이상구 교수 연구진, AAAI 2019 논문 두 편 동시 게재
이상구 교수 연구진(지능형 데이터 시스템 연구실, http://ids.snu.ac.kr )이 AAAI (컴퓨터공학부 지정 최고 국제 학회)에 논문 두 편을 발표하게 되었습니다. 이상구 교수 연구진은 작년 동일 학회(AAAI 2018)에도 논문 한 편을 게재한 바 있어, 2년 연속 인공지능 분야 최고 권위 학회에 논문 게재하는 성과를 달성했습니다.
1. Kang Min Yoo, Youhyun Shin, and Sang-goo Lee. "Data Augmentation for Spoken Language Understanding via Joint Variational Generation." (arXiv:1809.02305).
Abstract: Data scarcity is one of the main obstacles of domain adaptation in spoken language understanding (SLU) due to the high cost of creating manually tagged SLU datasets. Recent works in neural text generative models, particularly latent variable models such as variational autoencoder (VAE), have shown promising results in regards to generating plausible and natural sentences. In this paper, we propose a novel generative architecture which leverages the generative power of latent variable models to jointly synthesize fully annotated utterances. Our experiments show that existing SLU models trained on the additional synthetic examples achieve performance gains. Our approach not only helps alleviate the data scarcity issue in the SLU task for many datasets but also indiscriminately improves language understanding performances for various SLU models, supported by extensive experiments and rigorous statistical testing.

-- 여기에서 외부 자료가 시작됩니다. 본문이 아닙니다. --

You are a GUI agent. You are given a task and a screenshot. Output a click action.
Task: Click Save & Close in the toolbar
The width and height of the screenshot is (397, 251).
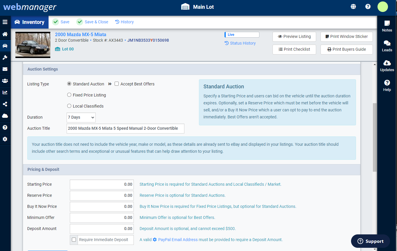click(92, 22)
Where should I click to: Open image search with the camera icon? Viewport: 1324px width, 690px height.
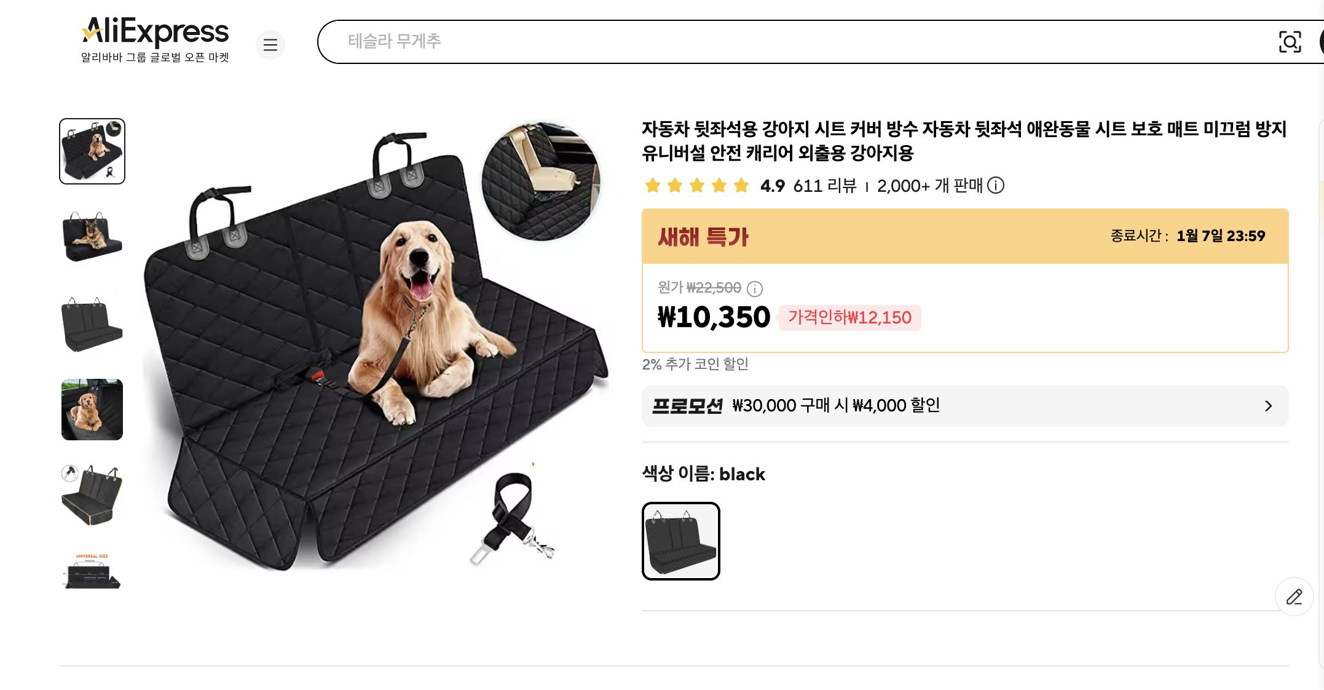click(x=1290, y=42)
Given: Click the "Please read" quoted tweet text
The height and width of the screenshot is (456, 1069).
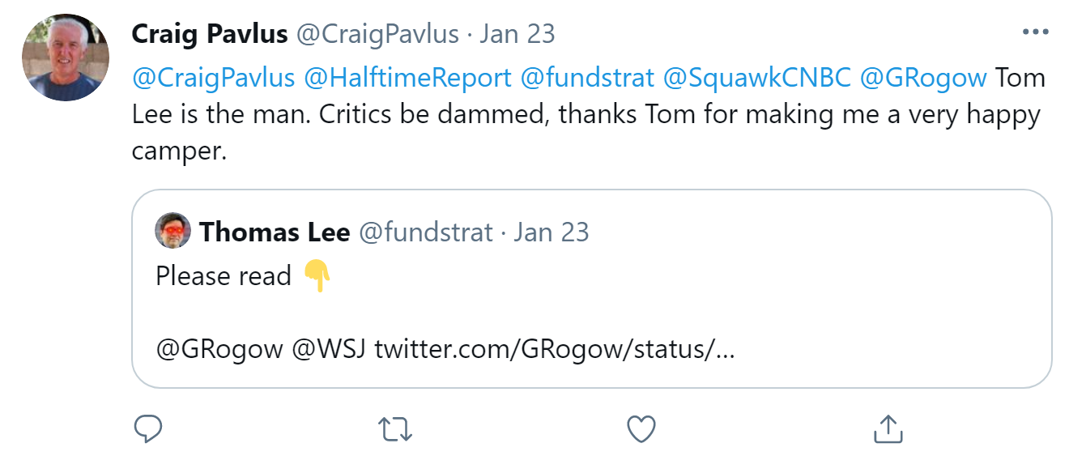Looking at the screenshot, I should (224, 276).
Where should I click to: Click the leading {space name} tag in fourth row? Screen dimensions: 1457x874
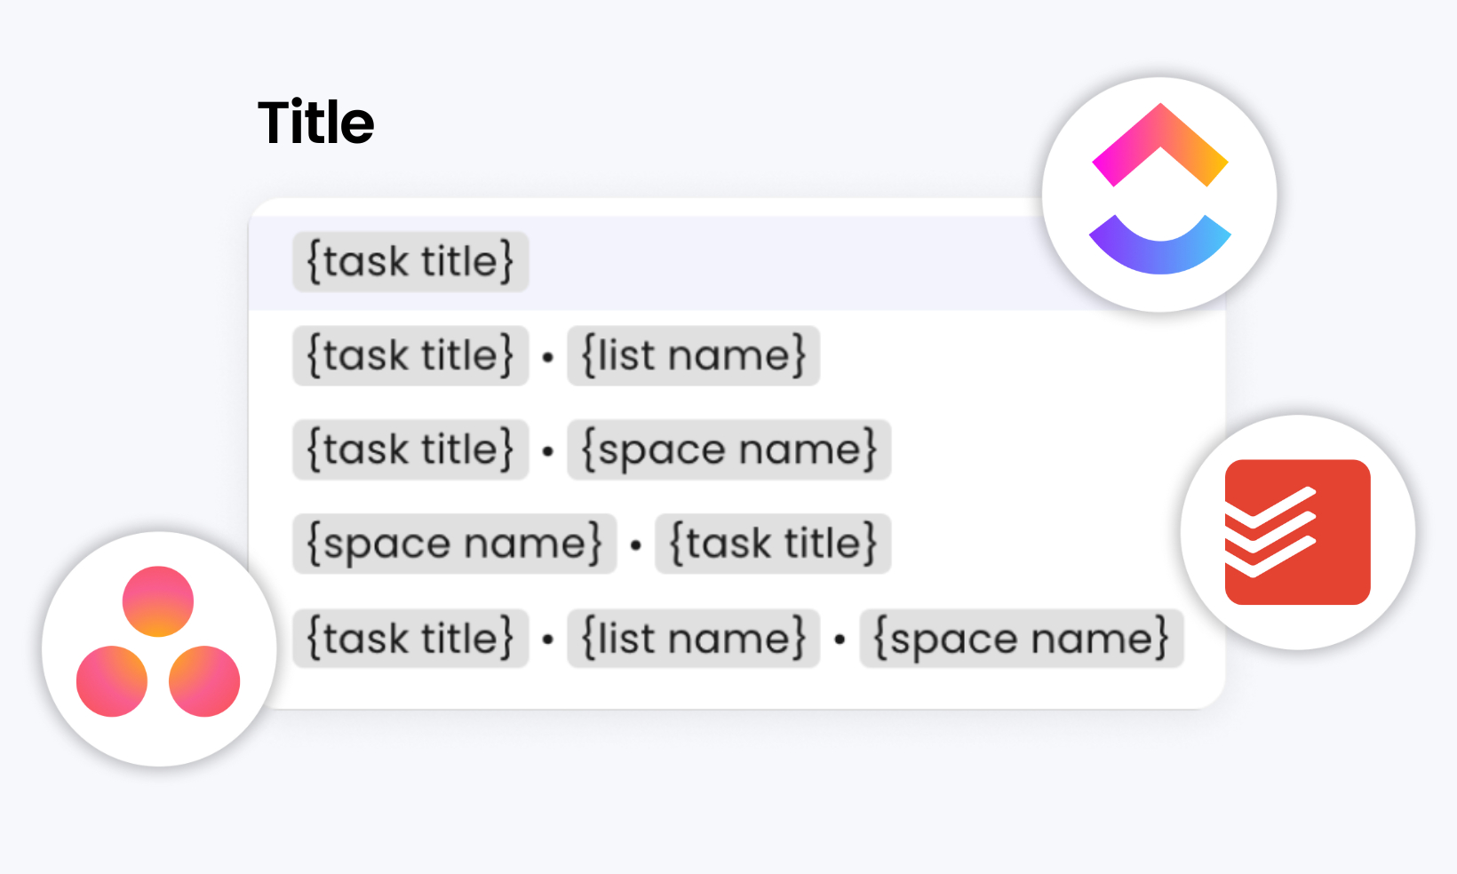click(455, 544)
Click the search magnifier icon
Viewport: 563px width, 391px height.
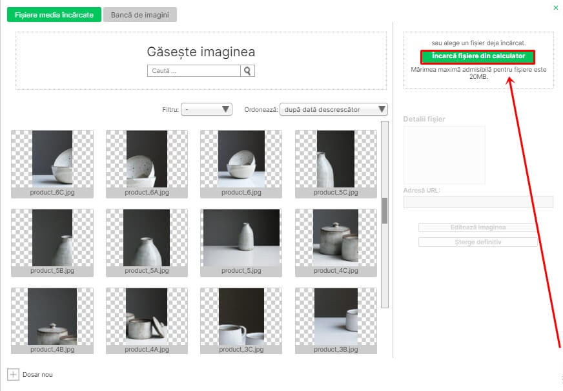coord(248,71)
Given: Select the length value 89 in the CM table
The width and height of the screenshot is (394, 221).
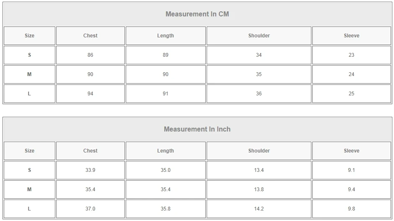Looking at the screenshot, I should [166, 55].
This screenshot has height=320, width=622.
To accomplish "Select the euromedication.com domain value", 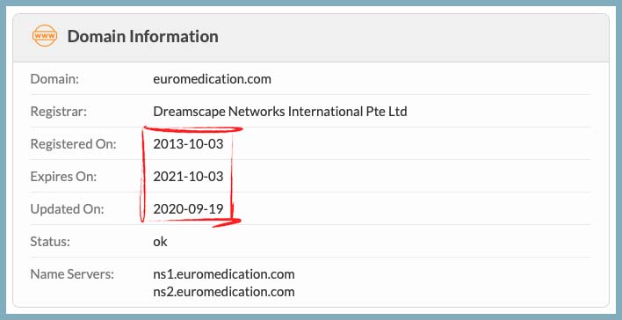I will [213, 79].
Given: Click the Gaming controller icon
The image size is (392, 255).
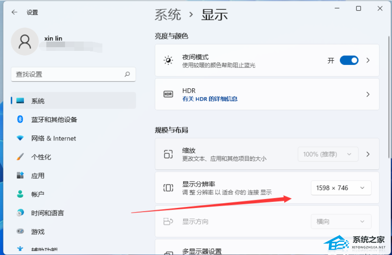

2. Taeuk Kim, Jihun Choi, Daniel Edmiston, Sanghwan Bae, Sang-goo Lee. "Dynamic Compositionality in Recursive Neural Networks with Structure-aware Tag Representations." (arXiv:1809.02286).
Abstract: Most existing recursive neural network (RvNN) architectures utilize only the structure of parse trees, ignoring syntactic tags which are provided as by-products of parsing. We present a novel RvNN architecture that can provide dynamic compositionality by considering comprehensive syntactic information derived from both the structure and linguistic tags. Specifically, we introduce a structure-aware tag representation constructed by a separate tag-level tree-LSTM. With this, we can control the composition function of the existing word-level tree-LSTM by augmenting the representation as a supplementary input to the gate functions of the tree-LSTM. We show that models built upon the proposed architecture obtain superior performance on several sentence-level tasks such as sentiment analysis and natural language inference when compared against previous tree-structured models and other sophisticated neural models. In particular, our models achieve new state-of-the-art results on Stanford Sentiment Treebank, Movie Review, and Text Retrieval Conference datasets.